Ainda hoje convivo com o filho, e tenho pena dele, não lhe guardo raiva sequer, porque vim a intuir que ele passou pelo mesmo ou muito pior com o seu pai e que estará para sempre a fugir desse abuso. Não passei por muitas situações de ser apalpada ou agarrada, era agressiva, odiava rapazes (talvez hoje o veja como é, talvez os temesse e fosse essa a minha defesa).

Anos mais tarde a minha luz acendeu para os abusos, para os comportamentos tóxicos que a sociedade permite que se perpetuem. Tive relações consensuais, em que a retirada de um preservativo não foi de acordo mútuo. Por um sujeito conhecido, bem visto. Que nunca me telefonou e apenas passado um mês passou por mim casualmente e disse: ‘não engravidaste pois não?’

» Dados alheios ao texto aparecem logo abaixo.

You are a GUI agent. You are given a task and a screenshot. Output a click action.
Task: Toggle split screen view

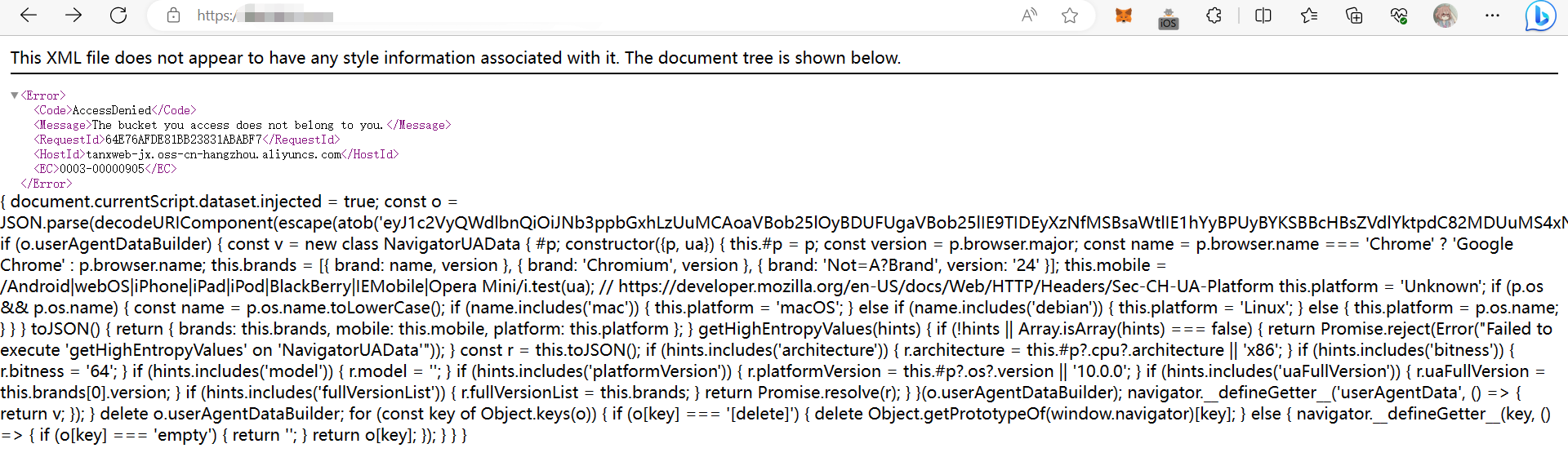pyautogui.click(x=1263, y=16)
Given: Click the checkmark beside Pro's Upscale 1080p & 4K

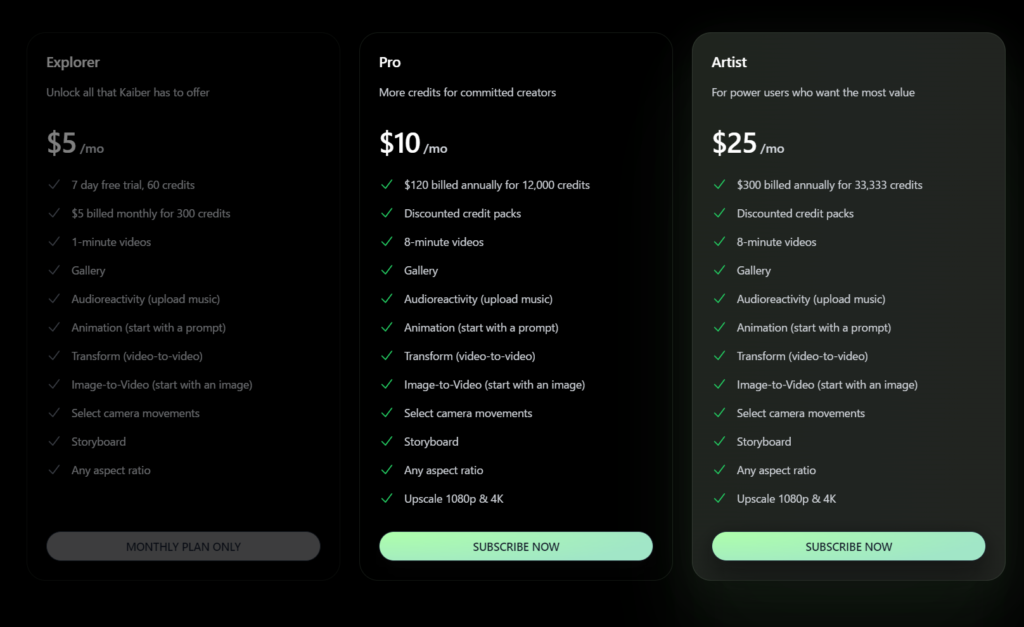Looking at the screenshot, I should click(387, 498).
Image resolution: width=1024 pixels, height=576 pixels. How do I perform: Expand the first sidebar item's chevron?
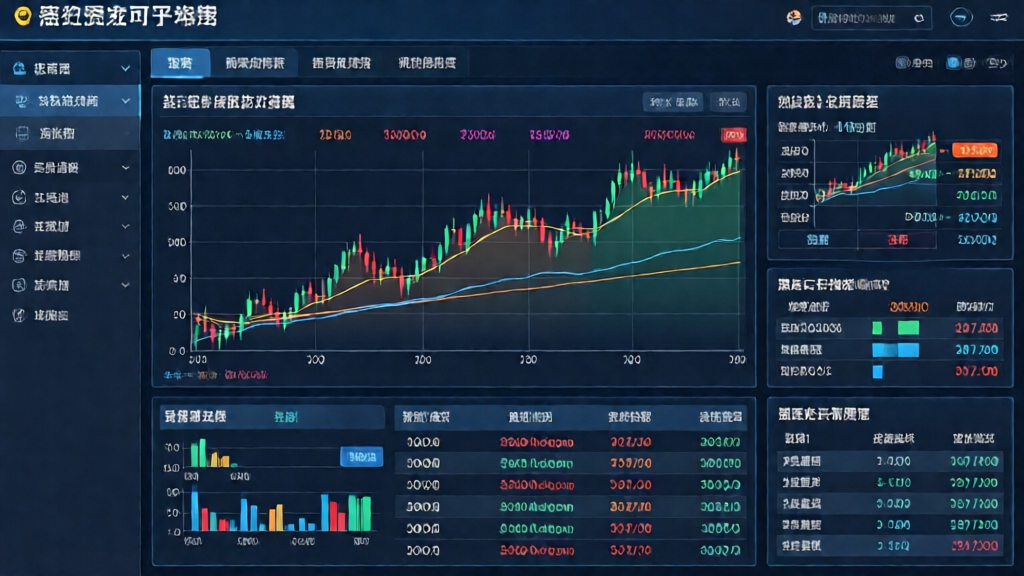[x=125, y=68]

Um suposto amigo ou flirt que quando finalmente entrou na minha casa decidiu que gostava de pancada e me bateu, me pediu que o agredisse. Foi um pesadelo, e o pior? Acho que o pior foi contar a amigas, a mulheres, da minha idade, que me responderam que eu ‘me punha a jeito’ porque saía muito à noite, porque bebia, tomava drogas. Quanto mais ouvi (e ouço) destas coisas mais me revolto. Mais me custa pensar na falta de empatia e respeito que impera com o corpo, com a liberdade e com o ser feminino.


Somos carapaça, depositório, somos onde podem invadir, usar, despejar. E a culpa é nossa. E nós é que não nos deveríamos pôr a jeito.